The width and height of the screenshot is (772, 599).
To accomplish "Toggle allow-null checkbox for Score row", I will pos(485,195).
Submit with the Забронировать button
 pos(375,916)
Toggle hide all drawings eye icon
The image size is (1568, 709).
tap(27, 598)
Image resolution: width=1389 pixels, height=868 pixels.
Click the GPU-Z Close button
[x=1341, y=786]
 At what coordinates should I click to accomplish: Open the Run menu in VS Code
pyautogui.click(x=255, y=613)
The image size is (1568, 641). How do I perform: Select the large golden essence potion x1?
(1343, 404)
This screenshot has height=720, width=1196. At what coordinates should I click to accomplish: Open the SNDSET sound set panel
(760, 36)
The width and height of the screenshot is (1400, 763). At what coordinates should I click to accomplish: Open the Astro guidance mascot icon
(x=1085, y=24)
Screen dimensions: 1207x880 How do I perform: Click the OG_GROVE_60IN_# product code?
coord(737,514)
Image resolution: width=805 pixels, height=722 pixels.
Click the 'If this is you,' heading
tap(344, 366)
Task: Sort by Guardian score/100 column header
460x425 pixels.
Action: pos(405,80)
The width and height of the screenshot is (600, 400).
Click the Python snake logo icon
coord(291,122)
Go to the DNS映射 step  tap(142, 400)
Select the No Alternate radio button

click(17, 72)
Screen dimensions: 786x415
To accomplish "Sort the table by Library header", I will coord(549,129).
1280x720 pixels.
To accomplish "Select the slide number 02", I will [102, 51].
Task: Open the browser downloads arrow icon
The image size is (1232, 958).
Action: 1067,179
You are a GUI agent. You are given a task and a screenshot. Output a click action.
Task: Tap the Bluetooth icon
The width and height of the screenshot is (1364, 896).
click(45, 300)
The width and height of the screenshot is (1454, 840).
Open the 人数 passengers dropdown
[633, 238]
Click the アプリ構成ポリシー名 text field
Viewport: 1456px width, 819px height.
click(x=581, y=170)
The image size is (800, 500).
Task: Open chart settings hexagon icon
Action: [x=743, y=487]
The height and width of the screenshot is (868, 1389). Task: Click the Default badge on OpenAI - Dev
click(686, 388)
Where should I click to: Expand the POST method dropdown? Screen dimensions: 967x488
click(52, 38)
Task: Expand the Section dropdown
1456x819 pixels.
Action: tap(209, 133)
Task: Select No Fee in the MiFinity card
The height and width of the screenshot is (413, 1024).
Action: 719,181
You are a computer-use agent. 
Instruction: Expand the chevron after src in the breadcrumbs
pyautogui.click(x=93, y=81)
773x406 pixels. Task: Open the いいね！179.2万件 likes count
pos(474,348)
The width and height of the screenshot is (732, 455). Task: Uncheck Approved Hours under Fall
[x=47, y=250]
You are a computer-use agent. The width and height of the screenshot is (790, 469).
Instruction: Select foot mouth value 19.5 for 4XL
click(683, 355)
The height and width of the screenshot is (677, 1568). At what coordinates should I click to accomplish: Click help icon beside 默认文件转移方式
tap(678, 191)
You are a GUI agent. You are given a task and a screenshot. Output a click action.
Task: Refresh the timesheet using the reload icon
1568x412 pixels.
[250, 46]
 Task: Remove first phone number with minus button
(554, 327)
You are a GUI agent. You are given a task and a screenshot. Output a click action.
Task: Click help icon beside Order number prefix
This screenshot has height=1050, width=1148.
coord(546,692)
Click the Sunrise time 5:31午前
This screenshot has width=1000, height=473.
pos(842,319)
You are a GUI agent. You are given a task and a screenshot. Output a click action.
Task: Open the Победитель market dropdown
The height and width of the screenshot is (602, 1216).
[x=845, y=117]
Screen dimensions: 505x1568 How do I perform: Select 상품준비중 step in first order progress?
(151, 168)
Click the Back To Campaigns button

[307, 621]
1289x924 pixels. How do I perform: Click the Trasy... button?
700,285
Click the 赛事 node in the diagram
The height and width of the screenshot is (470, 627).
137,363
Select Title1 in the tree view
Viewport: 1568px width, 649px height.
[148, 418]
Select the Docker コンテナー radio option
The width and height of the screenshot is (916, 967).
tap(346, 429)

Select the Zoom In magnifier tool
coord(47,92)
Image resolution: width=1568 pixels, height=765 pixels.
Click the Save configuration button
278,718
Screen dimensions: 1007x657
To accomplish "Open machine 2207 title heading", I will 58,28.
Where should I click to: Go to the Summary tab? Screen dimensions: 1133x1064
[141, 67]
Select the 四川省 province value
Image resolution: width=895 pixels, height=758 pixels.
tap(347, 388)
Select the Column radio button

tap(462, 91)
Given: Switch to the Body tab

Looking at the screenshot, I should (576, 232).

**Exercise directions**:
Provide these lines as a JSON list of strings, with one string for each line and blank lines omitted.

**Reply**:
[
  "The width and height of the screenshot is (772, 599).",
  "To accomplish \"Toggle allow-null checkbox for Score row\", I will pos(485,195).",
  "Submit with the Забронировать button",
  " pos(375,916)",
  "Toggle hide all drawings eye icon",
  "The image size is (1568, 709).",
  "tap(27, 598)",
  "Image resolution: width=1389 pixels, height=868 pixels.",
  "Click the GPU-Z Close button",
  "[x=1341, y=786]",
  " At what coordinates should I click to accomplish: Open the Run menu in VS Code",
  "pyautogui.click(x=255, y=613)",
  "The image size is (1568, 641). How do I perform: Select the large golden essence potion x1?",
  "(1343, 404)",
  "This screenshot has height=720, width=1196. At what coordinates should I click to accomplish: Open the SNDSET sound set panel",
  "(760, 36)",
  "The width and height of the screenshot is (1400, 763). At what coordinates should I click to accomplish: Open the Astro guidance mascot icon",
  "(x=1085, y=24)",
  "Screen dimensions: 1207x880 How do I perform: Click the OG_GROVE_60IN_# product code?",
  "coord(737,514)",
  "Image resolution: width=805 pixels, height=722 pixels.",
  "Click the 'If this is you,' heading",
  "tap(344, 366)",
  "Task: Sort by Guardian score/100 column header",
  "460x425 pixels.",
  "Action: pos(405,80)",
  "The width and height of the screenshot is (600, 400).",
  "Click the Python snake logo icon",
  "coord(291,122)",
  "Go to the DNS映射 step  tap(142, 400)",
  "Select the No Alternate radio button",
  "click(17, 72)",
  "Screen dimensions: 786x415",
  "To accomplish \"Sort the table by Library header\", I will coord(549,129).",
  "1280x720 pixels.",
  "To accomplish \"Select the slide number 02\", I will [102, 51].",
  "Task: Open the browser downloads arrow icon",
  "The image size is (1232, 958).",
  "Action: 1067,179",
  "You are a GUI agent. You are given a task and a screenshot. Output a click action.",
  "Task: Tap the Bluetooth icon",
  "The width and height of the screenshot is (1364, 896).",
  "click(45, 300)",
  "The width and height of the screenshot is (1454, 840).",
  "Open the 人数 passengers dropdown",
  "[633, 238]",
  "Click the アプリ構成ポリシー名 text field",
  "Viewport: 1456px width, 819px height.",
  "click(x=581, y=170)",
  "The image size is (800, 500).",
  "Task: Open chart settings hexagon icon",
  "Action: [x=743, y=487]",
  "The height and width of the screenshot is (868, 1389). Task: Click the Default badge on OpenAI - Dev",
  "click(686, 388)",
  "Where should I click to: Expand the POST method dropdown? Screen dimensions: 967x488",
  "click(52, 38)",
  "Task: Expand the Section dropdown",
  "1456x819 pixels.",
  "Action: tap(209, 133)",
  "Task: Select No Fee in the MiFinity card",
  "The height and width of the screenshot is (413, 1024).",
  "Action: 719,181",
  "You are a computer-use agent. ",
  "Instruction: Expand the chevron after src in the breadcrumbs",
  "pyautogui.click(x=93, y=81)",
  "773x406 pixels. Task: Open the いいね！179.2万件 likes count",
  "pos(474,348)",
  "The width and height of the screenshot is (732, 455). Task: Uncheck Approved Hours under Fall",
  "[x=47, y=250]",
  "You are a computer-use agent. The width and height of the screenshot is (790, 469).",
  "Instruction: Select foot mouth value 19.5 for 4XL",
  "click(683, 355)",
  "The height and width of the screenshot is (677, 1568). At what coordinates should I click to accomplish: Click help icon beside 默认文件转移方式",
  "tap(678, 191)",
  "You are a GUI agent. You are given a task and a screenshot. Output a click action.",
  "Task: Refresh the timesheet using the reload icon",
  "1568x412 pixels.",
  "[250, 46]",
  " Task: Remove first phone number with minus button",
  "(554, 327)",
  "You are a GUI agent. You are given a task and a screenshot. Output a click action.",
  "Task: Click help icon beside Order number prefix",
  "This screenshot has height=1050, width=1148.",
  "coord(546,692)",
  "Click the Sunrise time 5:31午前",
  "This screenshot has width=1000, height=473.",
  "pos(842,319)",
  "You are a GUI agent. You are given a task and a screenshot. Output a click action.",
  "Task: Open the Победитель market dropdown",
  "The height and width of the screenshot is (602, 1216).",
  "[x=845, y=117]",
  "Screen dimensions: 505x1568 How do I perform: Select 상품준비중 step in first order progress?",
  "(151, 168)",
  "Click the Back To Campaigns button",
  "[307, 621]",
  "1289x924 pixels. How do I perform: Click the Trasy... button?",
  "700,285",
  "Click the 赛事 node in the diagram",
  "The height and width of the screenshot is (470, 627).",
  "137,363",
  "Select Title1 in the tree view",
  "Viewport: 1568px width, 649px height.",
  "[148, 418]",
  "Select the Docker コンテナー radio option",
  "The width and height of the screenshot is (916, 967).",
  "tap(346, 429)",
  "Select the Zoom In magnifier tool",
  "coord(47,92)",
  "Image resolution: width=1568 pixels, height=765 pixels.",
  "Click the Save configuration button",
  "278,718",
  "Screen dimensions: 1007x657",
  "To accomplish \"Open machine 2207 title heading\", I will 58,28.",
  "Where should I click to: Go to the Summary tab? Screen dimensions: 1133x1064",
  "[141, 67]",
  "Select the 四川省 province value",
  "Image resolution: width=895 pixels, height=758 pixels.",
  "tap(347, 388)",
  "Select the Column radio button",
  "tap(462, 91)",
  "Given: Switch to the Body tab",
  "Looking at the screenshot, I should (576, 232)."
]